Start of TEXT SEGMENT

We had to figure out how to improve Office 365 performance. One option was to implement a split-tunnel solution, but the lack of device, traffic, and network visibility heightened risk far beyond our appetite. We needed a way to separate internet-bound traffic from internal-application bound traffic.
Zero trust shows us the way
Zero trust wasn’t new to me: we had used a cloud secure web gateway (SWG) for years to address threats and security objectives. The SWG excelled at inspecting outbound traffic for threats and data loss, and seamlessly secured all of our business SaaS tenants. It also offered the best visibility into outbound traffic behavior and usage metrics I’d ever experienced. So I thought, “Can we use this model for inbound private cloud traffic using zero trust?” (Spoiler alert: Yes. Yes we can.)
Zero trust is a new paradigm, and it requires a fundamental change in connectivity mindset. Legacy castle-and-moat security practitioners ask, “How do I securely connect this device to this network?” Zero trust is more direct (in more ways than one), and asks “How do I securely connect this user to this application?”
ZTNA, also known as the software-defined perimeter (SDP), is a set of technologies that operates on an adaptive trust model, where trust is never implicit, and access is granted on a “need-to-know,” least-privileged basis defined by granular policies.*
We deployed a network connector and set up a straightforward entitlement configuration for user provisioning. In other words: No new endpoint software deployment and installation. Now we could replace our VPN solution with a Zero Trust solution, and reduce our attack surface across all users. Added benefit: We immediately discovered half a dozen hidden “shadow IT” servers. Fortunately, they were properly maintained and patched via automation, but until ZTNA, nobody knew who used them or what they were for.
The big change: COVID-19
By February 2020, we were ready to deploy zero trust across the whole enterprise. Then COVID-19 shut down the world.
We faced several obstacles to a successful pivot to remote work. Around 20% of our workforce had never worked remotely: no business laptop, no MFA token, no knowledge of BYOD application management practices. All IT resources went towards adding licensing and infrastructure to our VDI environment. As we stabilized our remote workforce, our 2019 business impact assessment became a reality. The explosion of Zoom, Teams, and Bluejeans web conferencing saturated our U.S. VPN gateway bandwidth.
Rolling out zero trust alleviated that pain, and addressed user experience and security in a single solution.
The zero trust footnote: Why is my meeting quality bad?
After we’d dealt with keeping employees safe during the COVID-19 crisis, I was gung-ho for moving fully forward with a Zero Trust infrastructure for the entire company. But our CIO and I had a difference of opinion on where to take Zero Trust. I wanted to push it further and use it to enable direct internet connections to our cloud applications and assets, while he felt that might introduce too much change for employees during the pandemic.

End of TEXT SEGMENT

ASSIGNED TASK:
Reproduce the part of the zero trust text that starts at the words "We had to figure" and ends after "Yes we can.)", without changing anything.

Start of INFORMATION PROVIDED

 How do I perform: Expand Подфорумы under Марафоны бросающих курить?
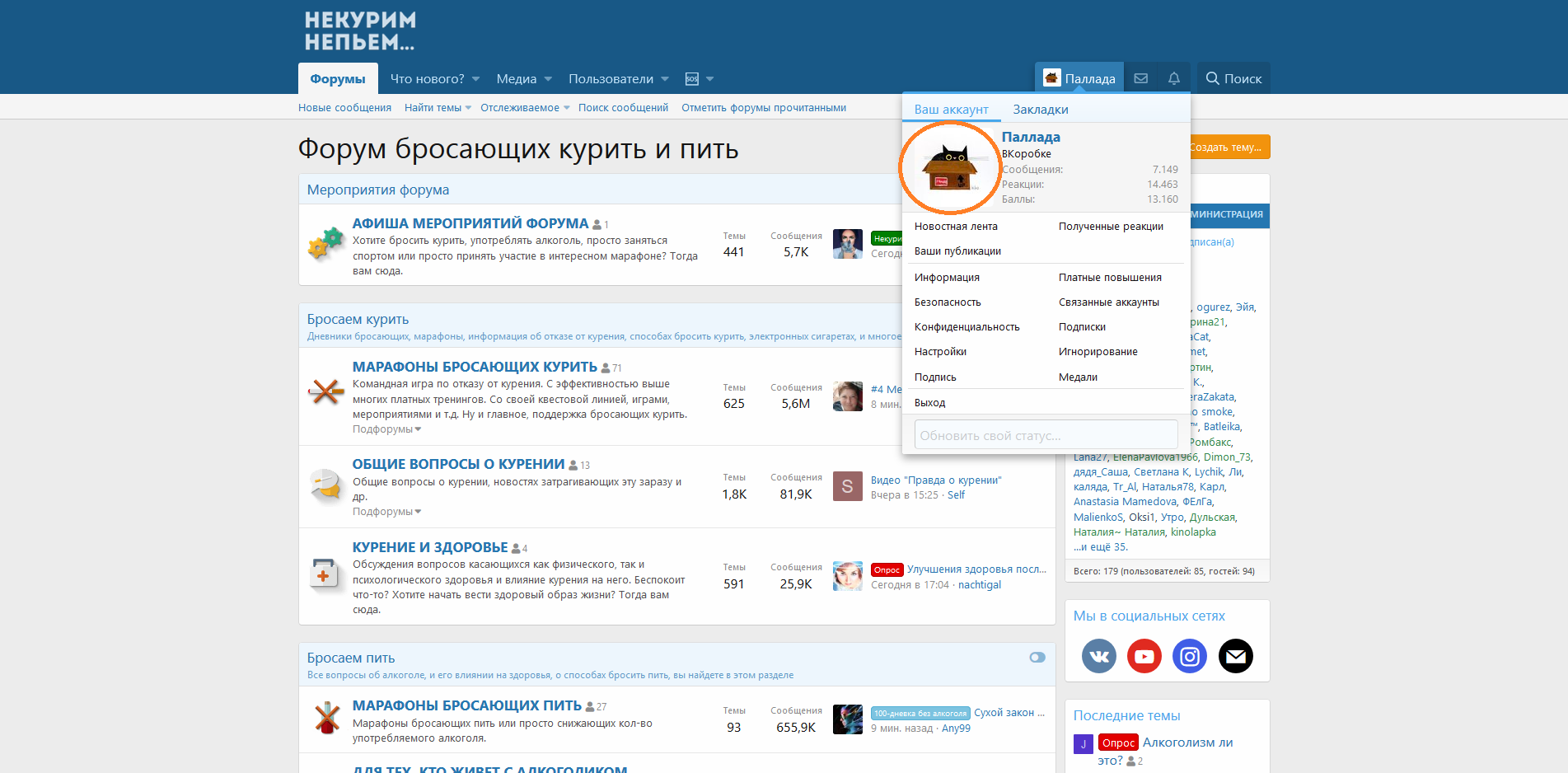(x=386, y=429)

End of INFORMATION PROVIDED
Start of INFORMATION PROVIDED

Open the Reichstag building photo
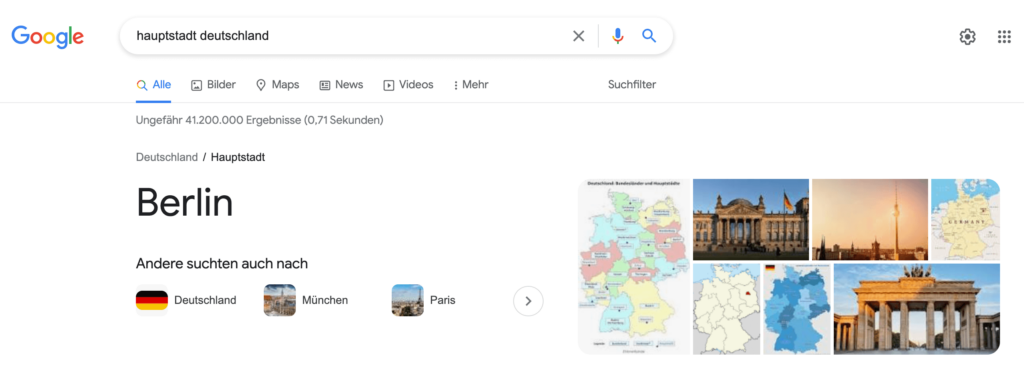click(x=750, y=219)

End of INFORMATION PROVIDED

RESULT FOR THIS TASK:
We had to figure out how to improve Office 365 performance. One option was to implement a split-tunnel solution, but the lack of device, traffic, and network visibility heightened risk far beyond our appetite. We needed a way to separate internet-bound traffic from internal-application bound traffic.
Zero trust shows us the way
Zero trust wasn’t new to me: we had used a cloud secure web gateway (SWG) for years to address threats and security objectives. The SWG excelled at inspecting outbound traffic for threats and data loss, and seamlessly secured all of our business SaaS tenants. It also offered the best visibility into outbound traffic behavior and usage metrics I’d ever experienced. So I thought, “Can we use this model for inbound private cloud traffic using zero trust?” (Spoiler alert: Yes. Yes we can.)